Art and Users

I’ve spent twenty years working in the tech and business world and it’s affected my studio a lot. This might be no accident because in general I think in terms of systems (logical, enterprise, Gnostic, religious, code, diagrams). As a technical professional, developer and manager, I aim to create scalable and so-called fault-tolerant systems or websites that work within the parameters, and compromises, of whatever requirements the business has. As an artist, I gravitate to logical knots, randomness and system glitches because I think they reveal not just the cracks in the seamlessness that technology aspires to, but reveal the all too humanness of everything that goes into technology, in all its forms, including painting. Business and technology are completely success-driven and the proof of that success is a happy user, at least in terms of software. Art’s greatest feat, I think is the expression of failure to achieve impossible aspirations. Because the kind of tech that has blossomed in the past few decades and so interleaved with our daily lives, I think we have come to the point where we are at best unhappy users of art. Of course, like any software developer and in a world of tension between painting and programming, the artist is as much an unhappy user as everyone else.
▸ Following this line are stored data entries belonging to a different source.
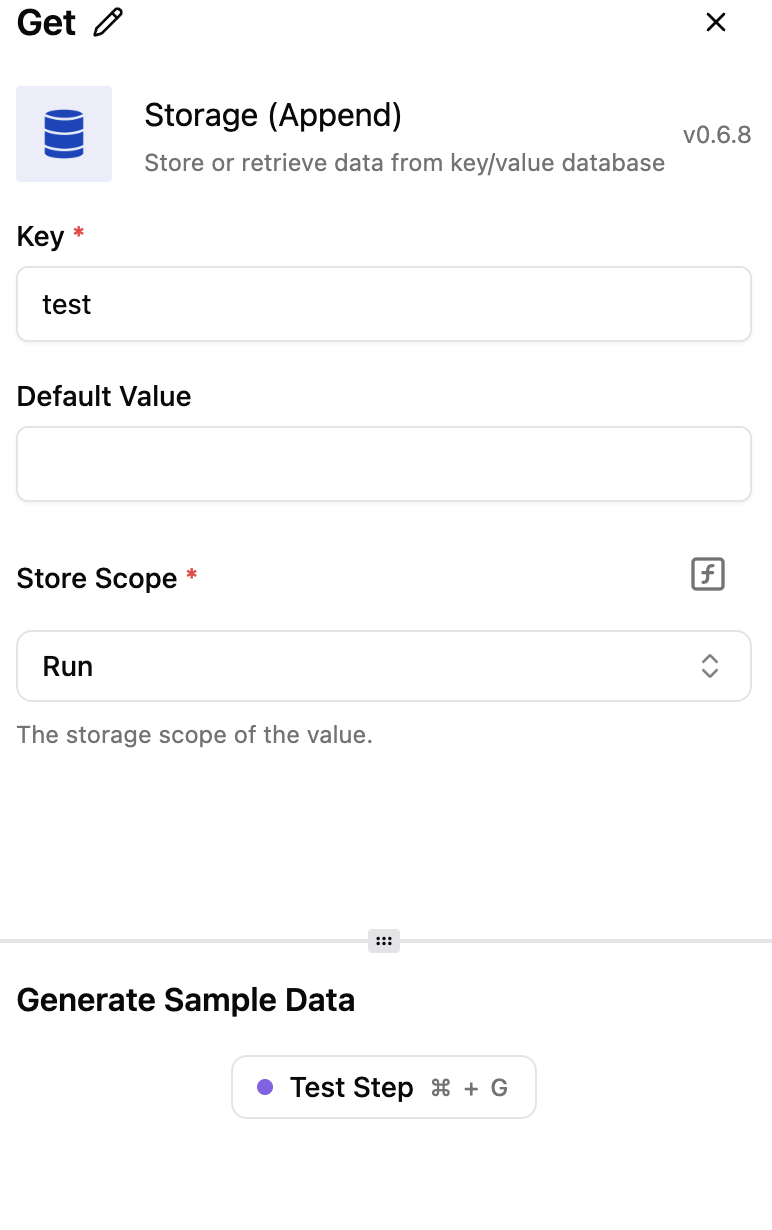
Task: Click the Storage (Append) piece title
Action: [x=273, y=116]
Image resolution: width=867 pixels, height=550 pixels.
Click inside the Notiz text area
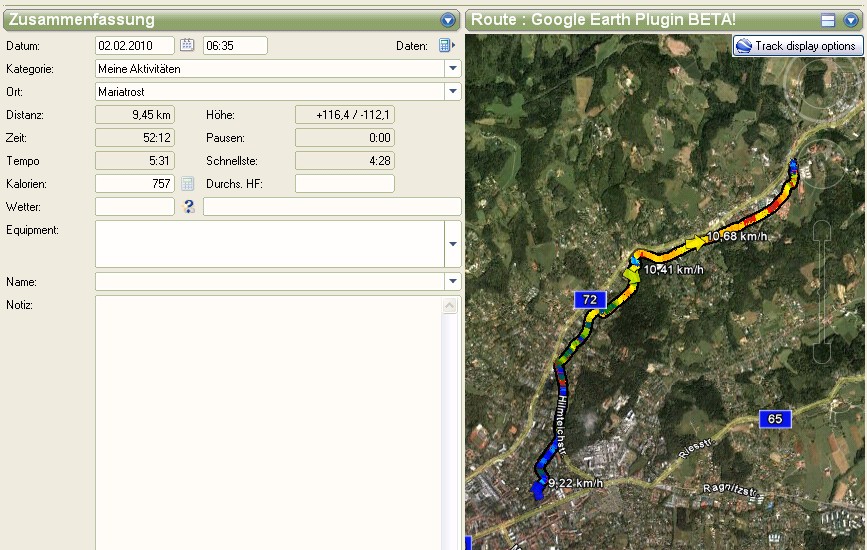tap(268, 420)
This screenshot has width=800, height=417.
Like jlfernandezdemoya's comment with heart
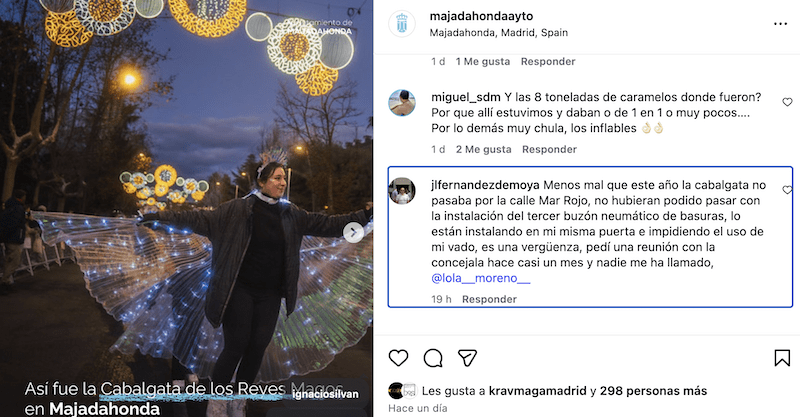click(x=787, y=190)
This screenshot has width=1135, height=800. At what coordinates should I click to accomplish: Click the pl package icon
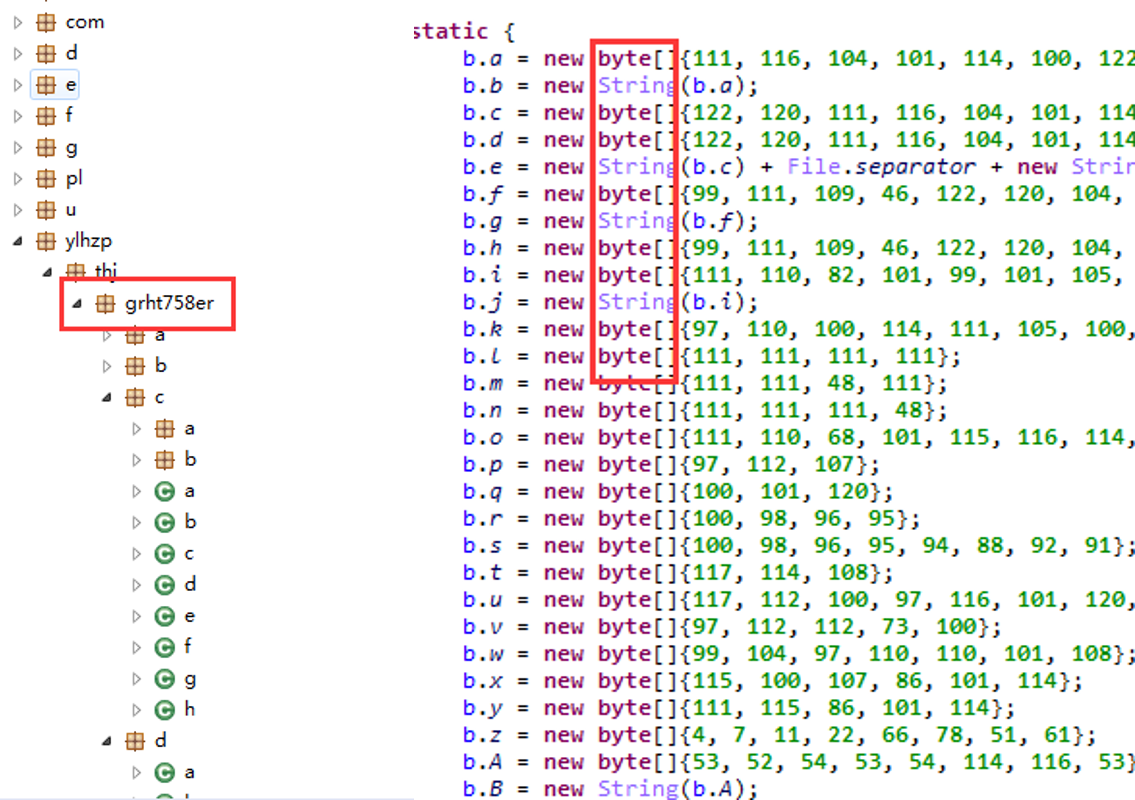(46, 178)
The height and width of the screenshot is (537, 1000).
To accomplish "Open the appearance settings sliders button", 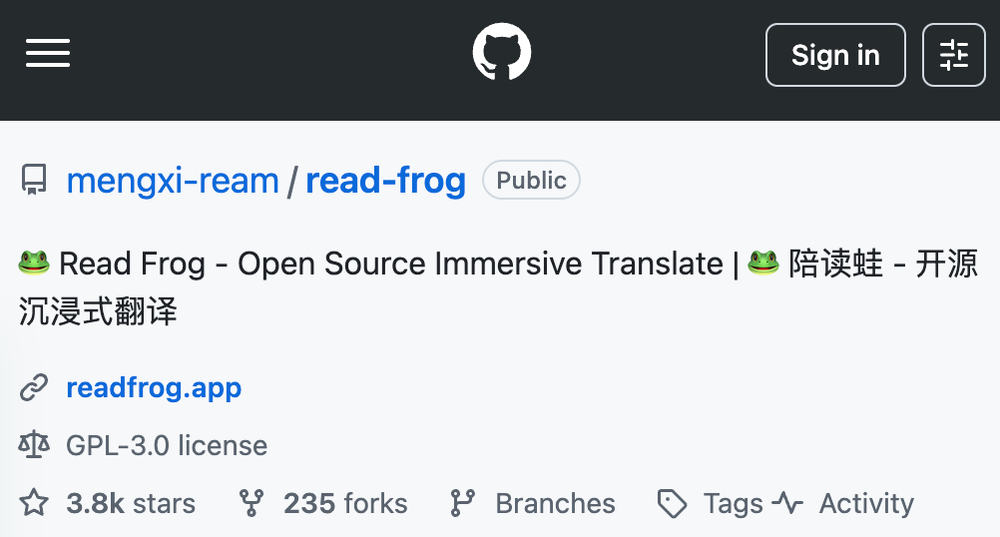I will tap(954, 55).
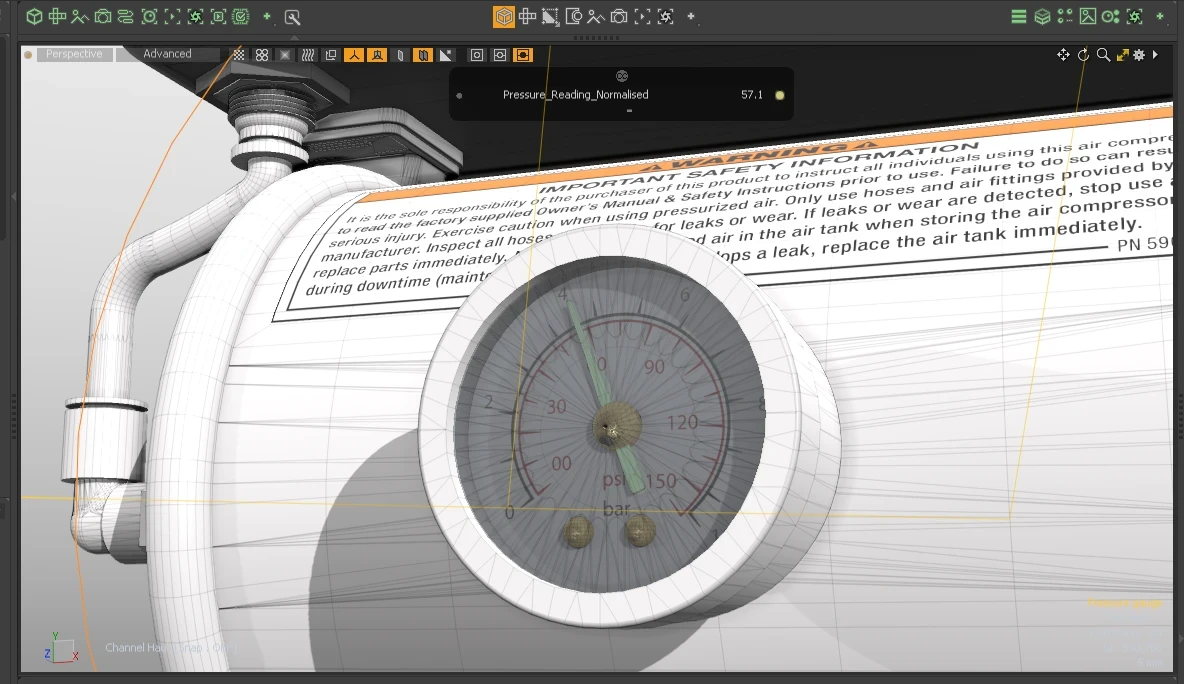Image resolution: width=1184 pixels, height=684 pixels.
Task: Click the orbit rotate icon in the viewport corner
Action: pos(1084,55)
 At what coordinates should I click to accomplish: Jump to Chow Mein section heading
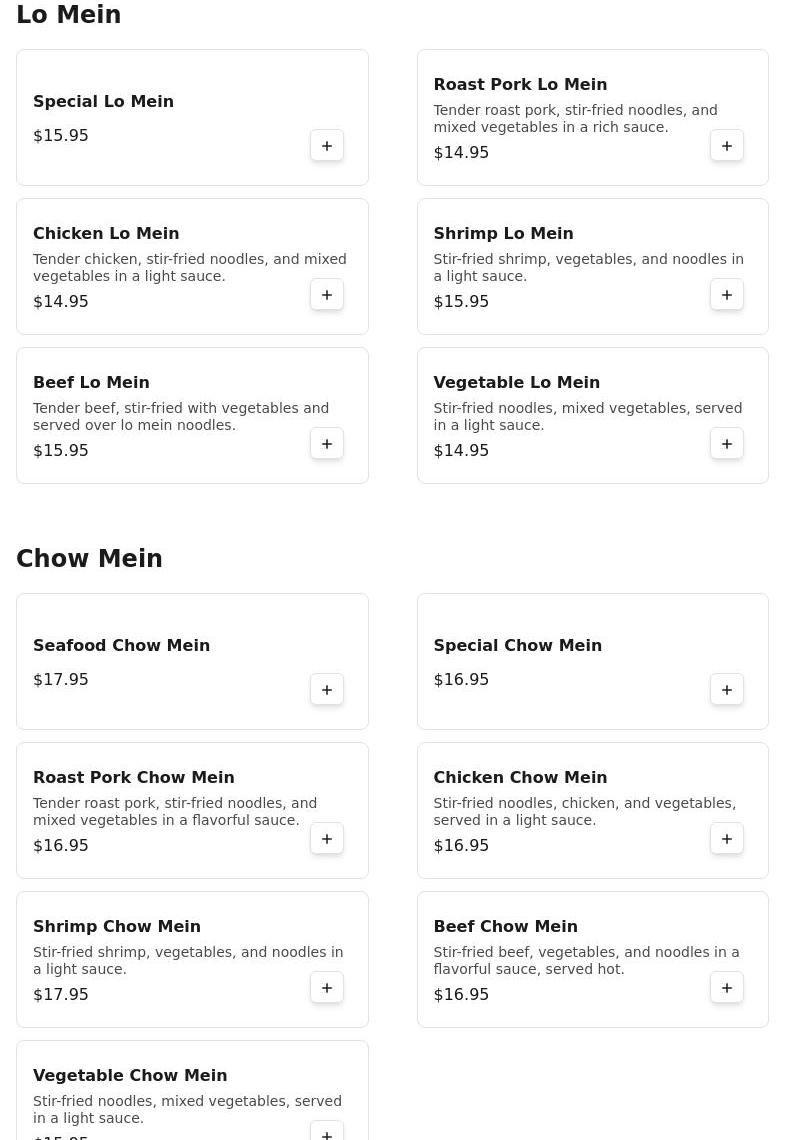click(89, 559)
After making work that tried to express how much randomness is a central juncture in the crossroads of life, art and technology, and is in fact central to the very production of all things digital, I am now looking at how to use the language of technology, as well as using technology itself, to express the conflicts in thought and seeing that are being heightened in the new screen-laden world. Before, I looked for the best source of randomness, which turned out to be radioactive decay, to generate the streams of random numbers that digital art consumes. In that work, randomness from ambient and local radiation seems the closest thing we get to some kind of “tangible” unknowable absolute. Recently, I have been tapping into two things that at first might seem disconnected – the now ubiquitous white-board or “dry-erase” drawings used to conceptualize code, systems and process, and the equally ubiquitous LED matrix boards used in bodega signs, Halal trucks that are like folk-versions of massive signage boards. Those signs, with their tangible tech-physicality are often bursting with the lowest kinds of attention-seeking animation and can produce a kind of distracted state that holds the eye in spite of the mind. That condition is a great place to play with conflict – especially one between what the eye sees and the mind tries to parse – something that also makes for good painting. What else can art express but conflict – it can’t really offer solutions or action, but it can articulate it. The whiteboard is my model for drawing. The paintings that result are like the preparations for coding, diagrams of drawing and conceptualizations of user’s behavior, or sketches of a psychological algorithm for unhappy users adrift in a sea of broken code. They look like painting, but are more like diagrams for how art works. In the recent LED-video I’ve been making, I try to create an opposite state akin to the Stroop test, sometimes even using the very form of the Stroop test itself. The pieces use a kind of animation and movement that holds the user but also, I hope, reminds us that to seek new information from the screen, like the hope invested in technology to reveal more and more, is little like an exercise in futility that is as inevitable as it is human.